>>
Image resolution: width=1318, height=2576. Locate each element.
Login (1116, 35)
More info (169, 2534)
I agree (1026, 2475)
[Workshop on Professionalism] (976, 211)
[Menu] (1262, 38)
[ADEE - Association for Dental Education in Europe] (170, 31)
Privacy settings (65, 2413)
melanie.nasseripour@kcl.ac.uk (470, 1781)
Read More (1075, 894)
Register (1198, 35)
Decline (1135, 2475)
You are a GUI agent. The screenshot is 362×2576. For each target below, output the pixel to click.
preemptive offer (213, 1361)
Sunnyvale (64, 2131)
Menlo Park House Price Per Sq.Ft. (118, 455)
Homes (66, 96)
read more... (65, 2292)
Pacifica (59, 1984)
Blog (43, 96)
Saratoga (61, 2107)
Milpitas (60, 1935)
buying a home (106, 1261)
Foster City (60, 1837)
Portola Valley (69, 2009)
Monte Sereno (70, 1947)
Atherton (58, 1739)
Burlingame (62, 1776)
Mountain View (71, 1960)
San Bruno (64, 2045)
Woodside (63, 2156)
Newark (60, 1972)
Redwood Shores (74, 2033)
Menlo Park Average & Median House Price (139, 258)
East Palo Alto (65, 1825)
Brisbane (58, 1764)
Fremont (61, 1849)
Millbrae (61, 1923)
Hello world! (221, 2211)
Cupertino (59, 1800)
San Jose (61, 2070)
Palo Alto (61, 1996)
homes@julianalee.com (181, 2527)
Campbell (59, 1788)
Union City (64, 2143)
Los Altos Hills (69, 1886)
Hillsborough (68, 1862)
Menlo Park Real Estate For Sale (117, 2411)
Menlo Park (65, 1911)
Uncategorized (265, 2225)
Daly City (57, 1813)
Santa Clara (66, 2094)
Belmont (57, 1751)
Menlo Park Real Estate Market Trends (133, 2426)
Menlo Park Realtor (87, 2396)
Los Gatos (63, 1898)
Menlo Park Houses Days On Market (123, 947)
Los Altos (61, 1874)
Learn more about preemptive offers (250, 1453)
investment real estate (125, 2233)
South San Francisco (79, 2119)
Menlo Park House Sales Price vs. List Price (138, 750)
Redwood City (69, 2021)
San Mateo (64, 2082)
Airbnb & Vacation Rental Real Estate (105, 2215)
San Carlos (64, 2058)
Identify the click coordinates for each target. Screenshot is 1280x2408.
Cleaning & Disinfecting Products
<<
Task requirements: Could you give every entry again, exactly as written?

Answer to the problem:
Image resolution: width=1318, height=2576. Locate each element.
Login (1116, 35)
More info (169, 2534)
I agree (1026, 2475)
[Workshop on Professionalism] (976, 211)
[Menu] (1262, 38)
[ADEE - Association for Dental Education in Europe] (170, 31)
Privacy settings (65, 2413)
melanie.nasseripour@kcl.ac.uk (470, 1781)
Read More (1075, 894)
Register (1198, 35)
Decline (1135, 2475)
You are a GUI agent. The screenshot is 362×2576. For each target below, output the pixel to click.
preemptive offer (213, 1361)
Sunnyvale (64, 2131)
Menlo Park House Price Per Sq.Ft. (118, 455)
Homes (66, 96)
read more... (65, 2292)
Pacifica (59, 1984)
Blog (43, 96)
Saratoga (61, 2107)
Milpitas (60, 1935)
buying a home (106, 1261)
Foster City (60, 1837)
Portola Valley (69, 2009)
Monte Sereno (70, 1947)
Atherton (58, 1739)
Burlingame (62, 1776)
Mountain View (71, 1960)
San Bruno (64, 2045)
Woodside (63, 2156)
Newark (60, 1972)
Redwood Shores (74, 2033)
Menlo Park Average & Median House Price (139, 258)
East Palo Alto (65, 1825)
Brisbane (58, 1764)
Fremont (61, 1849)
Millbrae (61, 1923)
Hello world! (221, 2211)
Cupertino (59, 1800)
San Jose (61, 2070)
Palo Alto (61, 1996)
homes@julianalee.com (181, 2527)
Campbell (59, 1788)
Union City (64, 2143)
Los Altos Hills (69, 1886)
Hillsborough (68, 1862)
Menlo Park Real Estate For Sale (117, 2411)
Menlo Park (65, 1911)
Uncategorized (265, 2225)
Daly City (57, 1813)
Santa Clara (66, 2094)
Belmont (57, 1751)
Menlo Park Real Estate Market Trends (133, 2426)
Menlo Park Realtor (87, 2396)
Los Gatos (63, 1898)
Menlo Park Houses Days On Market (123, 947)
Los Altos (61, 1874)
Learn more about preemptive offers (250, 1453)
investment real estate (125, 2233)
South San Francisco (79, 2119)
Menlo Park House Sales Price vs. List Price (138, 750)
Redwood City (69, 2021)
San Mateo (64, 2082)
Airbnb & Vacation Rental Real Estate (105, 2215)
San Carlos (64, 2058)
Identify the click coordinates for each target. Screenshot is 1280x2408.
Cleaning & Disinfecting Products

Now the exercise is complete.